Sanktionen gegen Terrorismus: Rat erneuert EU-Terroristenliste

Der Rat hat heute beschlossen, die Liste der Personen, Vereinigungen und Körperschaften, die restriktiven Maßnahmen zur Bekämpfung des Terrorismus unterliegen, zu erneuern. Dabei wurde eine verstorbene Person von der Liste gestrichen; der Rest blieb unverändert.

Derzeit unterliegen 13 Personen sowie 22 Vereinigungen und Körperschaften den geltenden restriktiven Maßnahmen, die das Einfrieren von Geldern und anderen finanziellen Vermögenswerten oder wirtschaftlichen Ressourcen in den EU-Mitgliedstaaten umfassen.
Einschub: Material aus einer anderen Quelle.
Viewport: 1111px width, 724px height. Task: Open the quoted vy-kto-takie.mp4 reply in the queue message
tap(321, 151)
Ferner dürfen Wirtschaftsteilnehmer aus der EU denjenigen, gegen die Sanktionen verhängt wurden, keine Gelder und wirtschaftlichen Ressourcen zur Verfügung stellen.
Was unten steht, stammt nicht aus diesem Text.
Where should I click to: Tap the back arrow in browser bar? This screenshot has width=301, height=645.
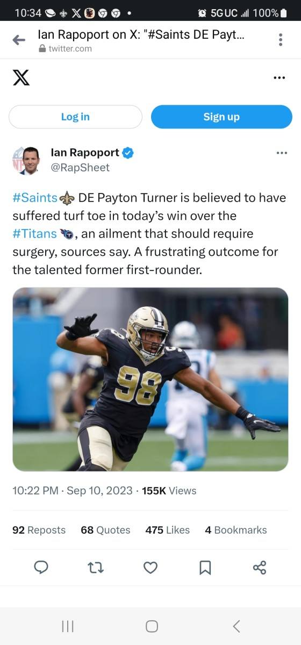pyautogui.click(x=19, y=40)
Die EU-Terroristenliste, d. h. die mit dem Gemeinsamen Standpunkt 2001/931/GASP festgelegte Sanktionsregelung, wird getrennt von der EU-Regelung zur Umsetzung der Resolutionen des VN-Sicherheitsrates 1267 (1999), 1989 (2011) und 2253 (2015) geführt, die auf Al-Qaida und auf ISIL/Da'esh abzielt.

Die EU kann auch autonom restriktive Maßnahmen gegen ISIL/Da'esh und Al-Qaida und gegen Personen und Organisationen, die mit ihnen in Verbindung stehen oder sie unterstützen, verhängen.

Die EU-Terroristenliste besteht auch getrennt von dem im Januar 2024 angenommenen Sanktionsrahmen gegen diejenigen, die Gewalttaten der Hamas und des Palästinensischen Islamischen Dschihad unterstützen, erleichtern oder ermöglichen.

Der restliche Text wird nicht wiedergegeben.